--- Work item ---
All lines from the one with "The image size is (2576, 1237)." through the final line of the records below must be written out exactly, with no other text.

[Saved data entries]
•••••

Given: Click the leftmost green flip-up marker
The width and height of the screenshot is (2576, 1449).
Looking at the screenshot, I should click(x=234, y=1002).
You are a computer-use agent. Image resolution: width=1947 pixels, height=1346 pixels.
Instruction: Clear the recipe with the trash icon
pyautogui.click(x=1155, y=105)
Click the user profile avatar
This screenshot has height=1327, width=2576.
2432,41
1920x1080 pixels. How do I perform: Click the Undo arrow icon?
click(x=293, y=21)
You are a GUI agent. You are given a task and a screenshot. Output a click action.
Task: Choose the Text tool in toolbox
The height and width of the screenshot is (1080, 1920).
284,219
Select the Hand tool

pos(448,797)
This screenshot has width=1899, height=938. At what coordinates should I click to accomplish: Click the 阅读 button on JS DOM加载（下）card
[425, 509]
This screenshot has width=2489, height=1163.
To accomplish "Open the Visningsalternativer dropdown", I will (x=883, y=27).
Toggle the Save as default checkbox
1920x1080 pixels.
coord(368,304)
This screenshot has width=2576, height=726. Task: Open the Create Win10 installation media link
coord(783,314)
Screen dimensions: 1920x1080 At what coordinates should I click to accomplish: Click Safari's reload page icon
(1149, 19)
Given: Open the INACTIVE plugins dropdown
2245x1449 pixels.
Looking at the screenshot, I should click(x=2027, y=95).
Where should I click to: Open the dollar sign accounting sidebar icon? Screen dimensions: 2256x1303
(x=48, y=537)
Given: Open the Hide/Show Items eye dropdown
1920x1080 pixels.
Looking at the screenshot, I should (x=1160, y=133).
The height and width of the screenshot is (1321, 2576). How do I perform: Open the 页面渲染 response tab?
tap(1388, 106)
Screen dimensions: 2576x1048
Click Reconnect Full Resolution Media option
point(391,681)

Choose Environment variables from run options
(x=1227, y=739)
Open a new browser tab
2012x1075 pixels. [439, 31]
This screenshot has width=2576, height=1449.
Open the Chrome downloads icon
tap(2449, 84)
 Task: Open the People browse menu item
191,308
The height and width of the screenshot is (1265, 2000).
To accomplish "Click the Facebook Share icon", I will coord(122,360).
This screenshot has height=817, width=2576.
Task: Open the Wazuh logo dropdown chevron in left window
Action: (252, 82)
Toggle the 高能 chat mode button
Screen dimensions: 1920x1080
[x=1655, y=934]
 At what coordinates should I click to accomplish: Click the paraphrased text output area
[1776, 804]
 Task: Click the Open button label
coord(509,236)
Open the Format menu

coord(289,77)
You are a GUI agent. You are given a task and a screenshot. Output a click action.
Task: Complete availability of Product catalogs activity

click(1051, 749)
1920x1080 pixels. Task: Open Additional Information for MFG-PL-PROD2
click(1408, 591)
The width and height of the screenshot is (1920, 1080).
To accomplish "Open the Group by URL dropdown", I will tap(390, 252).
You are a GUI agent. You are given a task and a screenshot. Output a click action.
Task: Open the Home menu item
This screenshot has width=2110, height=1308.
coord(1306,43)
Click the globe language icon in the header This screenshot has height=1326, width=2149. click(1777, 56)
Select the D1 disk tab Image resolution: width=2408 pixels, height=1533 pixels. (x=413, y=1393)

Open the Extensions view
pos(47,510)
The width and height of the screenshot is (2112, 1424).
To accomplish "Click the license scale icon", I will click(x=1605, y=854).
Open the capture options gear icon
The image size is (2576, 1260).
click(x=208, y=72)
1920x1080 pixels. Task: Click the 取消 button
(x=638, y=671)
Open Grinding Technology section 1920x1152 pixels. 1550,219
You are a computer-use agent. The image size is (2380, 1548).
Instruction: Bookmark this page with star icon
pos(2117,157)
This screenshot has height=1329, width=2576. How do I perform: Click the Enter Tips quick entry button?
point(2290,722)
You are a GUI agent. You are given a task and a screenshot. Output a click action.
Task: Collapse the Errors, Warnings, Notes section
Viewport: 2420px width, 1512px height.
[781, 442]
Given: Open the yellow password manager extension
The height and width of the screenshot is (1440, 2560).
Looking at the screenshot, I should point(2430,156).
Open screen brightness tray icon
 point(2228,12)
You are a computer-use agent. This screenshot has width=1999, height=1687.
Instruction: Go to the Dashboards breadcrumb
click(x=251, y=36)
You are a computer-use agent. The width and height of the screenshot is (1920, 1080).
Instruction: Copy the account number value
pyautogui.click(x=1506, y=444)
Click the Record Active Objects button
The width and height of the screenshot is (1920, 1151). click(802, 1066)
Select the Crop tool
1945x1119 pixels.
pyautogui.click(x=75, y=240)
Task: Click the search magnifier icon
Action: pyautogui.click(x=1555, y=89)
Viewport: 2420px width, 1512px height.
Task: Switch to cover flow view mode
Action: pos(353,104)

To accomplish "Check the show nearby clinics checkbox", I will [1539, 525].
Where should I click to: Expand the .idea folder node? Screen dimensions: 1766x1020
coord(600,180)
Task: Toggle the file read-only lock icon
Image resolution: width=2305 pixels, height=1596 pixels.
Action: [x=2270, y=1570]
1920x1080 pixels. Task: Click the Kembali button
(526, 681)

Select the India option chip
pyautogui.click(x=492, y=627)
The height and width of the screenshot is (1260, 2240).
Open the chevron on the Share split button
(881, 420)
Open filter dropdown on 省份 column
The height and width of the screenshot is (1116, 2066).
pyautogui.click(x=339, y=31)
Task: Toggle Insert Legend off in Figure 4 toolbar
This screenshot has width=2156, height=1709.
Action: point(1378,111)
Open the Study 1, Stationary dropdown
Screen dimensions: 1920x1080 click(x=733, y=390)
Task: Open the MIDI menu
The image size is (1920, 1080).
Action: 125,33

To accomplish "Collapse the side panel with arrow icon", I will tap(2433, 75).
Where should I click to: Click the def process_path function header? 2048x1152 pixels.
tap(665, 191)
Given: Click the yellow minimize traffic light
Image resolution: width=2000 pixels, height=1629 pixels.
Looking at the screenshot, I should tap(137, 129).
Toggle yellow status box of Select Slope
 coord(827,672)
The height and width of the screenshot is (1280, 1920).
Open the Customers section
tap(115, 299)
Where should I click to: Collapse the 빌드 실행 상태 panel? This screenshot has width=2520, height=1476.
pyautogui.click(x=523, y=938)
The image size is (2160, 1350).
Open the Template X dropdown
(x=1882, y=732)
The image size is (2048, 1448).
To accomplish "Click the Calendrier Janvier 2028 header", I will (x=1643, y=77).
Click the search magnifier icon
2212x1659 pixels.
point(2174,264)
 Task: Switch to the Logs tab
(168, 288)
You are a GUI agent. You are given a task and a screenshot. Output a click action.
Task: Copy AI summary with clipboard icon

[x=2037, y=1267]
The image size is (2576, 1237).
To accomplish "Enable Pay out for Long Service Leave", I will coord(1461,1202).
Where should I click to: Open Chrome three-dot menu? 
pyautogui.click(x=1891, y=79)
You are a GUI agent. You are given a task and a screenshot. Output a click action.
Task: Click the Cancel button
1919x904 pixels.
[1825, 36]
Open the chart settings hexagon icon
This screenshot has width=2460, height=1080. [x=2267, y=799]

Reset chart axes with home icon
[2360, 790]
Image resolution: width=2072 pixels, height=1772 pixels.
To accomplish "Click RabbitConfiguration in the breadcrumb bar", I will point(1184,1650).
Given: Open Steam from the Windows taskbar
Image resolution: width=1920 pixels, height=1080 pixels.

•••••

--- Expected answer ---
The image size is (2576, 1237).
To accomplish "Enable Pay out for Long Service Leave", I will coord(1461,1202).
Where should I click to: Open Chrome three-dot menu? 
pyautogui.click(x=1891, y=79)
You are a GUI agent. You are given a task and a screenshot. Output a click action.
Task: Click the Cancel button
1919x904 pixels.
[1825, 36]
Open the chart settings hexagon icon
This screenshot has width=2460, height=1080. [x=2267, y=799]

Reset chart axes with home icon
[2360, 790]
Image resolution: width=2072 pixels, height=1772 pixels.
To accomplish "Click RabbitConfiguration in the breadcrumb bar", I will point(1184,1650).
Given: Open Steam from the Windows taskbar
Image resolution: width=1920 pixels, height=1080 pixels.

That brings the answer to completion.